In May 2021 the then Minister for Transport, Grant Shapps, announced a policy change focusing on a new body called Great British Rail – which he said would oversee “the backbone of a cleaner, greener and more modern public transport system”. The plan is nowhere to be seen. Clear shelves arrived last week for a new line connecting Hull, Leeds, Bradford and Liverpool amid other proposed improvements that are either uncertain or too late (the long-promised upgrade of the lines used by TPE, for example, is just getting started, after a decade-long delay) . In this context, the government’s hostile approach to strikes – now seen in “minimum service levels” legislation aimed at eroding the impact of layoffs and curtailing basic employee rights – has been a hopeless distraction from a long record of hibernation and inaction.
The only viable alternative is clear enough: Labor’s plan to renationalize the railways as the train companies contracts expire (which will largely happen in the next government’s first term) and establish what the shadow transport minister, Louise Hay, calls “an integrated national system, With priority given to travelers, rather than shareholders, and long-term investment.” This sounds roughly like what we need, but make no mistake: Given its dire and broken condition, it would take decades to bring the railways up to modern standards.
I traveled last week from my home in Somerset to the Northwest. It used to be a simple enough journey, made largely on a direct hourly service between Bristol and Manchester, which has now been cut to just two trains a day. By contrast, this flight took the best part of six hours, and necessitated three changes. Thanks to my last train being canceled due to a “broken rail”, I spent a particularly happy 45 minutes in Crewe – where, as Avanti’s latest service arrived at the station, came a stunning announcement: “This train is very busy today. Customers with flexible tickets may want to Travel in a different service to have a more comfortable ride.” You can’t help but wonder where these choices for space and relative luxury were? Thanks to the worthy logic of communist Eastern Europe, the same incantation seemed to welcome every Avanti train stopping at the station.

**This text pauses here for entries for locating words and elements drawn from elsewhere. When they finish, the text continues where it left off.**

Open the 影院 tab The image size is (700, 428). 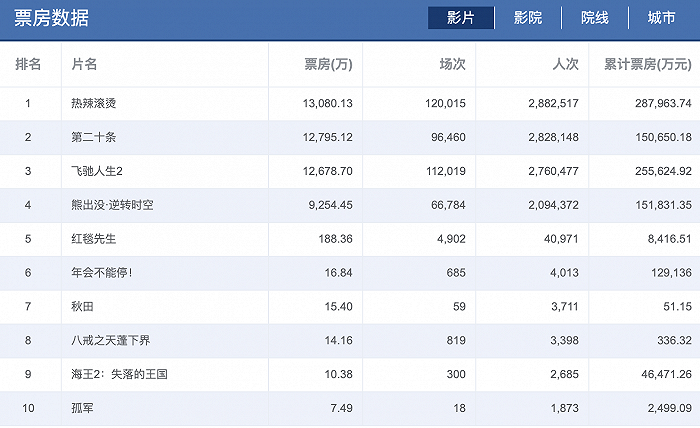click(x=528, y=18)
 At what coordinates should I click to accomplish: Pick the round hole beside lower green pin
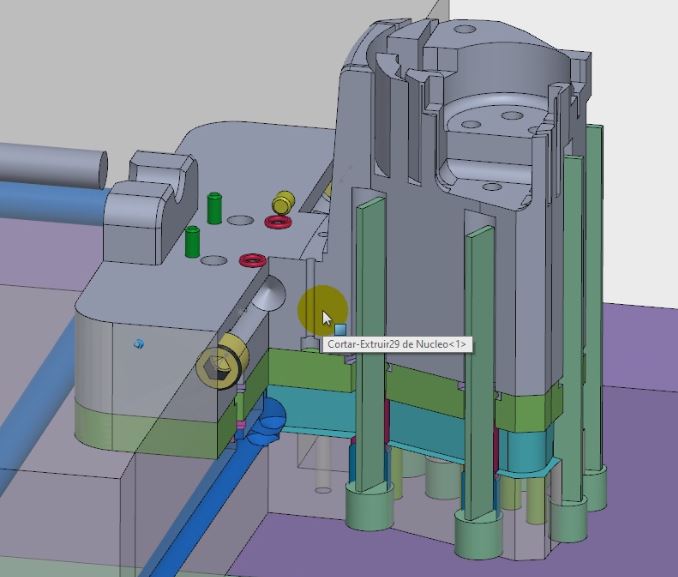[x=213, y=260]
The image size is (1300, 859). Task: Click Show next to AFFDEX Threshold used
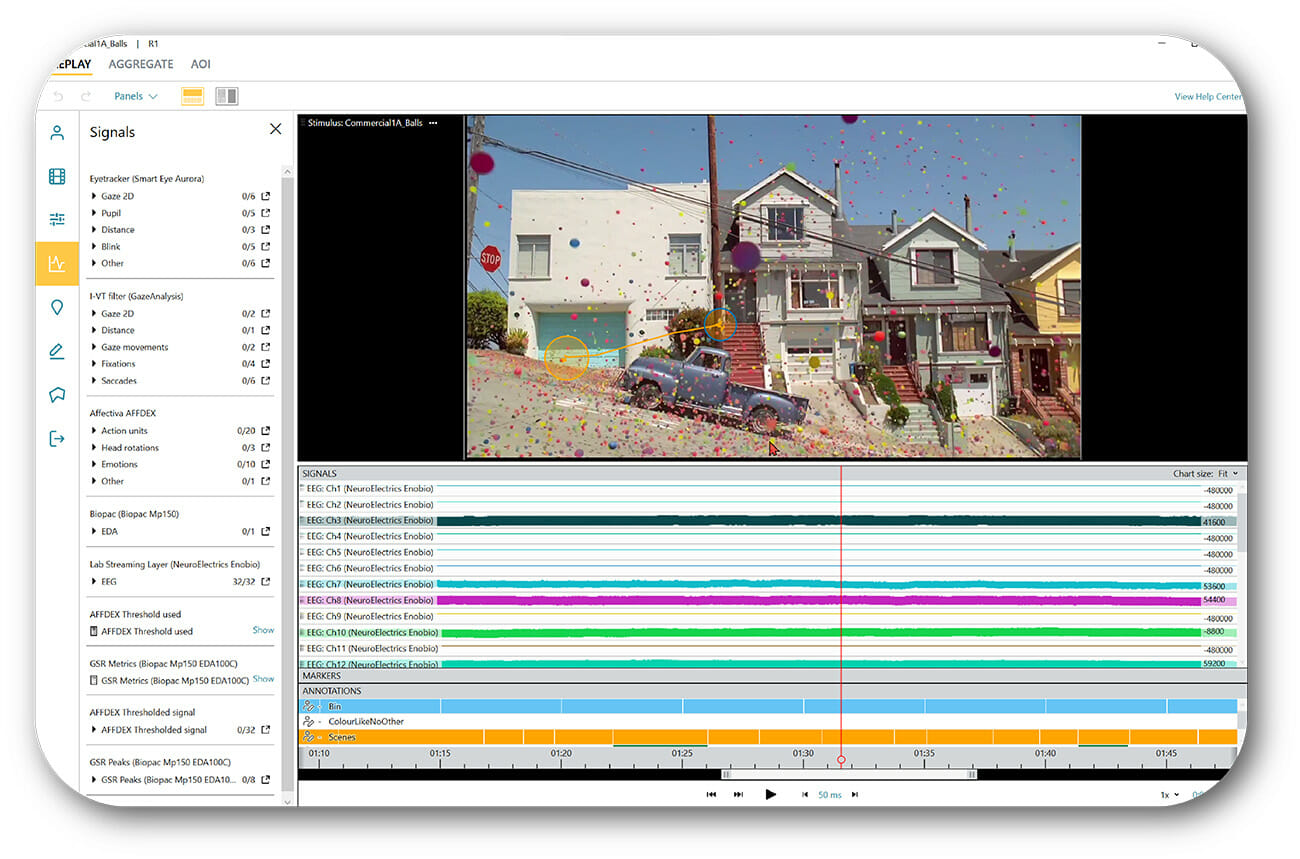tap(263, 630)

On the platforms, there was a mood that seemed to mix fatalism and rage, as confused passengers demanded answers from staff who seemed to have no idea what they had. The branch line train I finally boarded was filthy and smelly – judging by its jerky movement and poor decor, it was at least 30 years old. Here, again, was the dullest and most everyday evidence of failure on an unimaginable scale, and the evidence for a question we must ask ourselves: If a twenty-first century country cannot move its people from one place to another, what kind of that is? Which state is it in?